Tag Archive: arachnid


while on holiday, i got the chance to do something i don’t find a lot of time for right now–go bug hunting!  the garden where we were staying was small, but verdant, and i found a few obliging subjects.  none fell into the notoriously venomous/aggressive category that seems a bit overrepresented in australia (like the sydney funnel-web, redback, or mouse spider).  this one is a philodromid (maybe Tibellus?), apparently related to crab spiders.  i just liked the spiky setae.

DSC_0383the one that caught my eye the most was this beautiful st andrew’s cross spider (Argiope aetherea; i especially like the genus name, which means “silver face”).  i’ve come across Argiope before, and was fascinated by the stabilimenta that some species weave into their webs.  this one didn’t have any but was pretty enough without!

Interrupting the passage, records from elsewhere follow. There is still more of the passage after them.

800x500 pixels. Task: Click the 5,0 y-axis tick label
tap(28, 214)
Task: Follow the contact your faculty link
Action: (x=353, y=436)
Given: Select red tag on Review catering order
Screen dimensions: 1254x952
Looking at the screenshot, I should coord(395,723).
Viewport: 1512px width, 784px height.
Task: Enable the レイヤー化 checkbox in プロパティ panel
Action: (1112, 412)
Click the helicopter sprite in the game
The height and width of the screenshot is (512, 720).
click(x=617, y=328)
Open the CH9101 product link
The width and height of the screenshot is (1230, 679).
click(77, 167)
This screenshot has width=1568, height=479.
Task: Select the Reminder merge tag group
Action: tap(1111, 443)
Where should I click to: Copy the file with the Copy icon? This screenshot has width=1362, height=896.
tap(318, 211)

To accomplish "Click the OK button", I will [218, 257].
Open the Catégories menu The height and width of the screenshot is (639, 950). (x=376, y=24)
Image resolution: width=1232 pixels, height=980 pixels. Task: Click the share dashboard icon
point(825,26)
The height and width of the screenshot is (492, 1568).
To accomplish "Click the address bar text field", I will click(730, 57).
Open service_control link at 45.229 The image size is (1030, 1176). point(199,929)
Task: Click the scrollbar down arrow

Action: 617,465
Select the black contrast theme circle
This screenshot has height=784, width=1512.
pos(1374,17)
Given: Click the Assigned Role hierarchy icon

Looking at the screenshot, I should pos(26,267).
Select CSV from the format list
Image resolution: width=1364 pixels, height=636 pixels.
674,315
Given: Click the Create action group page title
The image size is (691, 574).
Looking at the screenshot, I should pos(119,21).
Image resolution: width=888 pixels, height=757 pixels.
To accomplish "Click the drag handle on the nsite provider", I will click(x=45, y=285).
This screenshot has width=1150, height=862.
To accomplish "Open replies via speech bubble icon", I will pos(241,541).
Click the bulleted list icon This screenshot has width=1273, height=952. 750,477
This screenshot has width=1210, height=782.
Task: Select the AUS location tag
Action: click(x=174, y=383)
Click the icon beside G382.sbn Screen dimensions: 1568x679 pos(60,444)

DSC_0406and finally, one of australia’s most recognizable web-builders, the golden silk orb weaver, Nephila sp. (today is brought to you by excellent latin names; Nephila means “fond of spinning”, which i hadn’t yet found out when these guys last made appearances here and here).  you can see the golden color of the silk in this photo, which is interesting as it didn’t look that golden to the naked eye, and if you scroll down the wikipedia page you can see what must be one of the most impressive spider-related human creations of all time, a cape made of Nephila silk.  OMG.  this one did not appear to be all that industrious, just hanging out mid-air at australia zoo, startling anyone who may or may not have thought it would be funny to hide behind a tree for a prank.  hint: in australia… don’t!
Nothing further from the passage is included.